- _Task description_: Working through the entries below, find how many lines include the string "computer"; give only that number.

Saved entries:
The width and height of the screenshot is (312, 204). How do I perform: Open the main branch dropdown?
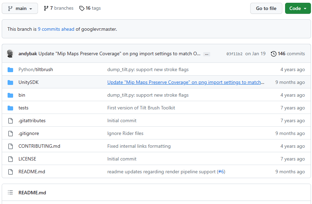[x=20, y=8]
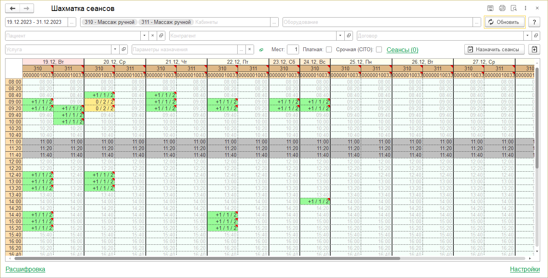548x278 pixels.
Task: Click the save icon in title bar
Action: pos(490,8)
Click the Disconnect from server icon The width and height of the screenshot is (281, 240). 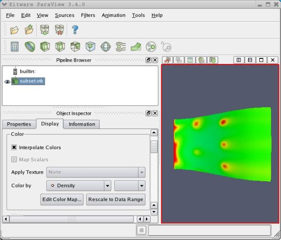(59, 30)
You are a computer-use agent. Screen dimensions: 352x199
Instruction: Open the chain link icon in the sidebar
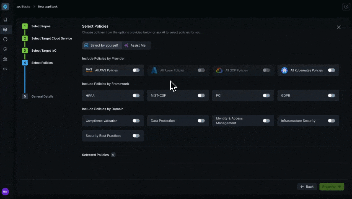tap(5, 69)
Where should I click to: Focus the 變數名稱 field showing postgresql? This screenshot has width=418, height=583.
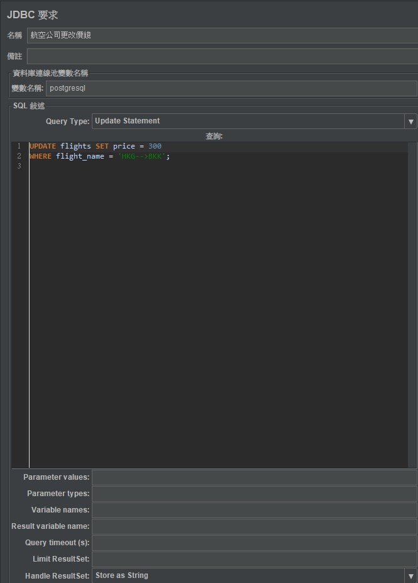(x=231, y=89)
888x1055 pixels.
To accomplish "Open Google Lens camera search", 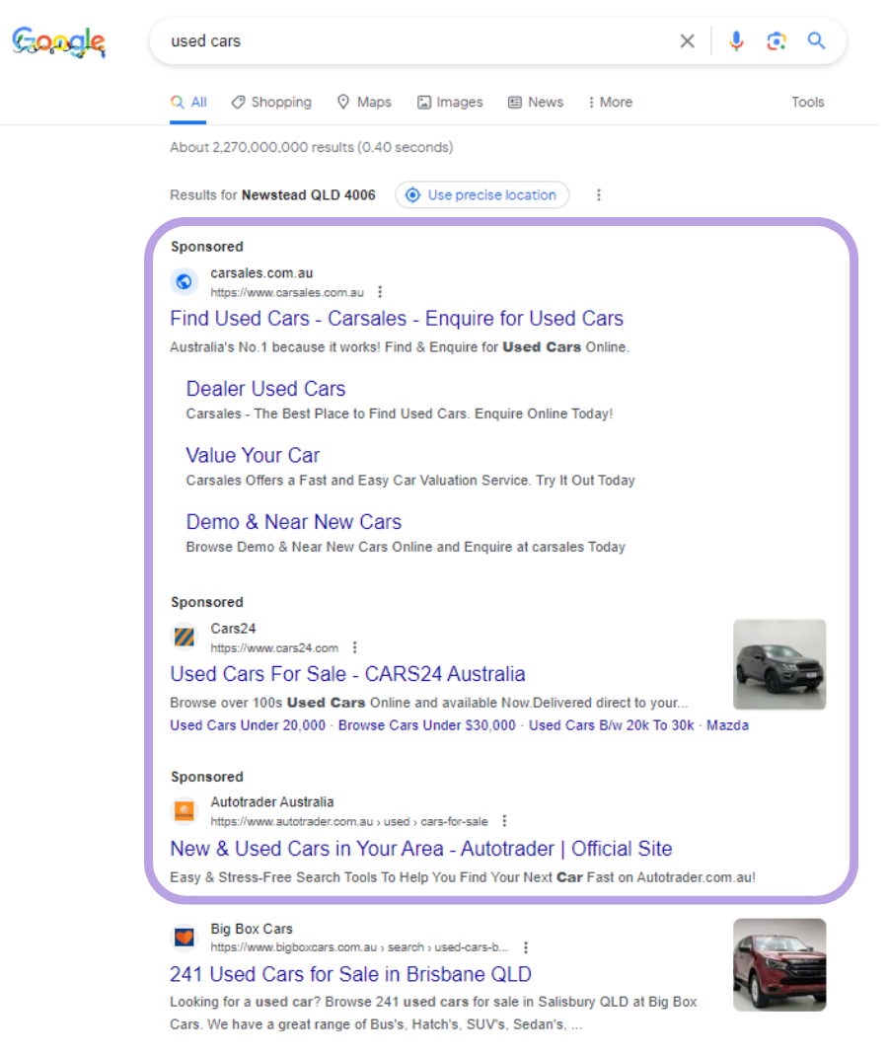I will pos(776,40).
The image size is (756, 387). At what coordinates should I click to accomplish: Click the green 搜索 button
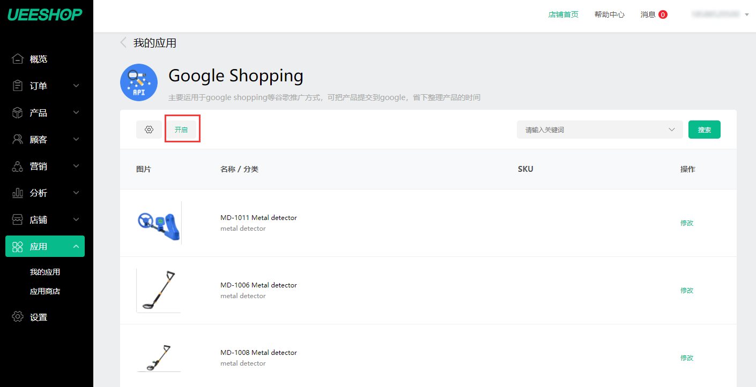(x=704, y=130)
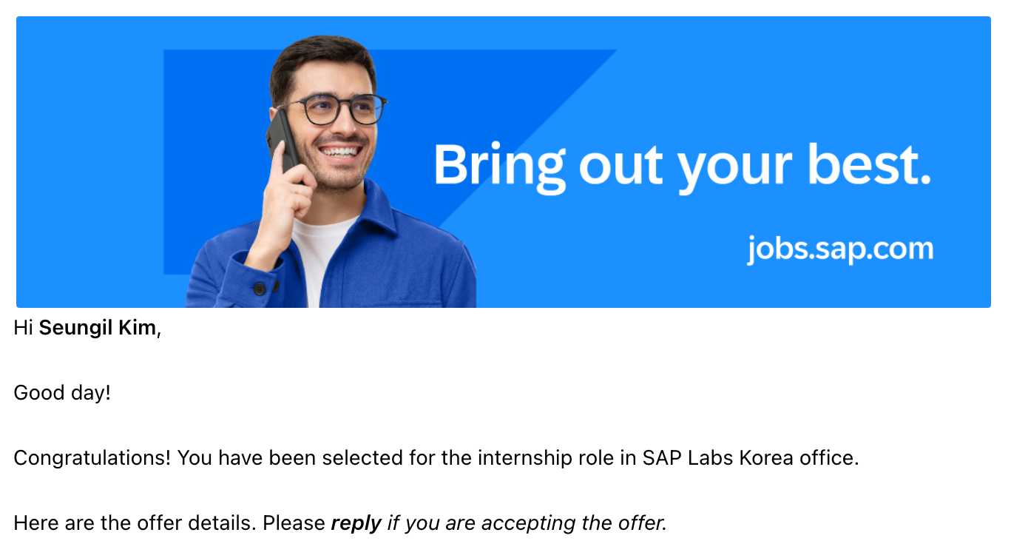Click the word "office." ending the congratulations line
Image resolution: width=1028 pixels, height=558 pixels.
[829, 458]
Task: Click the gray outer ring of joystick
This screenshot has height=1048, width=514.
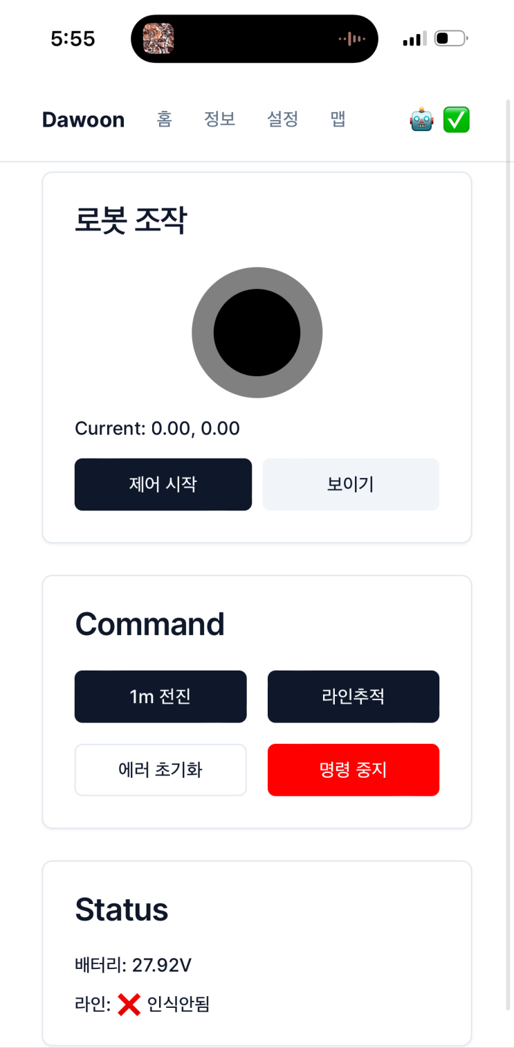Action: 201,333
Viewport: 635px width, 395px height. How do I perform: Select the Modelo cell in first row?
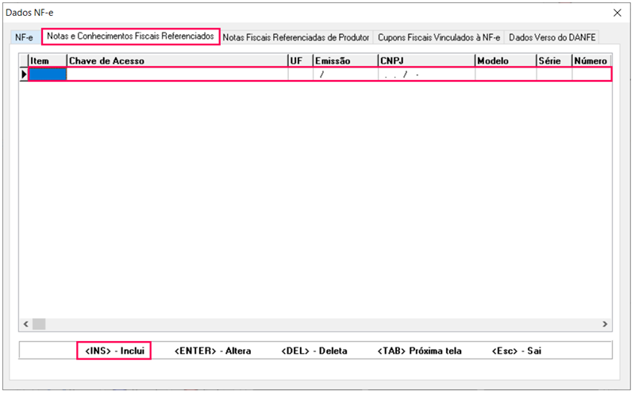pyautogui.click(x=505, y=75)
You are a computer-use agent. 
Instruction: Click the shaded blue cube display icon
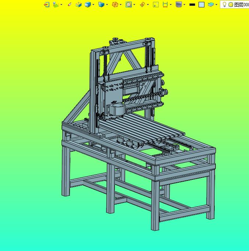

- _Response box_: 2